BEGIN
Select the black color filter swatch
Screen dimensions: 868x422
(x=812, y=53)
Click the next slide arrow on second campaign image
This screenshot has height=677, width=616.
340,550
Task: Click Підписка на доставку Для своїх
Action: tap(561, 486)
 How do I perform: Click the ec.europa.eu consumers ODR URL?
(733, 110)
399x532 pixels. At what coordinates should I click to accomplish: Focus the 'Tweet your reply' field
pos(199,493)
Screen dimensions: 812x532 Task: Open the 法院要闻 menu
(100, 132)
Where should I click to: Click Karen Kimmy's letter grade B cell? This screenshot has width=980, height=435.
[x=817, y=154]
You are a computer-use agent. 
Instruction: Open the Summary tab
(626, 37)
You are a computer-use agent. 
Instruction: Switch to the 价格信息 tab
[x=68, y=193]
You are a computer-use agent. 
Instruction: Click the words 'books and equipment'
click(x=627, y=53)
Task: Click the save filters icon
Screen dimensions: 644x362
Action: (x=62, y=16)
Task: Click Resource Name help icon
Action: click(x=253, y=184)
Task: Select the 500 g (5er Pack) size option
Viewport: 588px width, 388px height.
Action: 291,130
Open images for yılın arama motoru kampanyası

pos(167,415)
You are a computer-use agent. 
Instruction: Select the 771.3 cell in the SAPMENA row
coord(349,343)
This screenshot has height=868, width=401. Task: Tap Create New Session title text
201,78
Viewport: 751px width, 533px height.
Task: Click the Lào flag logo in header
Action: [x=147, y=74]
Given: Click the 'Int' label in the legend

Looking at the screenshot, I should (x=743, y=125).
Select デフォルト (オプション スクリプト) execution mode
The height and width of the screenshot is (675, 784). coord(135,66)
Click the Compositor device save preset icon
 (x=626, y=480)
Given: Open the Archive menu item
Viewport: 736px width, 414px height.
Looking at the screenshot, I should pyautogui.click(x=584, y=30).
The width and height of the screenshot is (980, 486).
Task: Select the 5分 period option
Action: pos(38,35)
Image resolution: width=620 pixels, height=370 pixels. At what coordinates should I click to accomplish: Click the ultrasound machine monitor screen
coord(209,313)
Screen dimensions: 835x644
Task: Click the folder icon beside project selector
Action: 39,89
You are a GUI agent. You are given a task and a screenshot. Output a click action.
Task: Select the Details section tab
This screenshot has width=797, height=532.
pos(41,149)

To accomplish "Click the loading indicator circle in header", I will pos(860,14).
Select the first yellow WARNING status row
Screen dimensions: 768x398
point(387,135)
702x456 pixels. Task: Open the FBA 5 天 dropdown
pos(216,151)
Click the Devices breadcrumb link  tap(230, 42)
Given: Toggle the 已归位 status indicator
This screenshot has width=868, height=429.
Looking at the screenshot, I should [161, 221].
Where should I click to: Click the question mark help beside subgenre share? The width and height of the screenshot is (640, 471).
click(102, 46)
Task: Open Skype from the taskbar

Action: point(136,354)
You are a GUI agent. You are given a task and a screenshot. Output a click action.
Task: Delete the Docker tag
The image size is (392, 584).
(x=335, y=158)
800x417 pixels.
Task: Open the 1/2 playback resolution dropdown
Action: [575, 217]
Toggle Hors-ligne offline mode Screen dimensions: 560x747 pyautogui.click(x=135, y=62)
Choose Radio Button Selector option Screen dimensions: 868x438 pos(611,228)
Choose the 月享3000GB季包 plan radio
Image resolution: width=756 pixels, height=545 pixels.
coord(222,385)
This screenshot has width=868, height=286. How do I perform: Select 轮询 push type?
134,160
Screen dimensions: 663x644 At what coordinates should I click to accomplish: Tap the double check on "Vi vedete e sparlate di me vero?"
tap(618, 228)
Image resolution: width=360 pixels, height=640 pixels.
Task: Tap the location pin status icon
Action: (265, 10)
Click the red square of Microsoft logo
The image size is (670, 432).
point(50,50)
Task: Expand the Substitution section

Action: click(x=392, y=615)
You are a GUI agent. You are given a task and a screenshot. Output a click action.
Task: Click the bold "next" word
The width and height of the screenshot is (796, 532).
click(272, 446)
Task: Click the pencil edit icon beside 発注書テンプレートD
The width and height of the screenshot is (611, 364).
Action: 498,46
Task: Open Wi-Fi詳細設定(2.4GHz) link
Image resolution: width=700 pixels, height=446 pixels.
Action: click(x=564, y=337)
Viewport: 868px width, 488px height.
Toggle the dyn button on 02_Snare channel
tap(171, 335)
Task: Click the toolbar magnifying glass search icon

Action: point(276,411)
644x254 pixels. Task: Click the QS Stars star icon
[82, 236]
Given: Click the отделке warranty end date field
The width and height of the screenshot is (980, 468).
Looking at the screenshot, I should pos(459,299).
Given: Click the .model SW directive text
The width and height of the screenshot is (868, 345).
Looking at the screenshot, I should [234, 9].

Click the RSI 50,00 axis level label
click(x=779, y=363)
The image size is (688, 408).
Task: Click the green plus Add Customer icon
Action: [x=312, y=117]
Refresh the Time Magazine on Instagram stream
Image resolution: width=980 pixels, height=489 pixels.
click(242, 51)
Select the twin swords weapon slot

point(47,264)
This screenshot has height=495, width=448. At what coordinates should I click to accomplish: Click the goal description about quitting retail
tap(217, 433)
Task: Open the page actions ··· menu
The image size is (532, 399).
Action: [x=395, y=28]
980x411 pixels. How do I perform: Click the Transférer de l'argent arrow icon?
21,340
END
# Task details
Scan the data for the word "Choose" and copy every line where it shows up.

# Response box
Choose Radio Button Selector option Screen dimensions: 868x438 pos(611,228)
Choose the 月享3000GB季包 plan radio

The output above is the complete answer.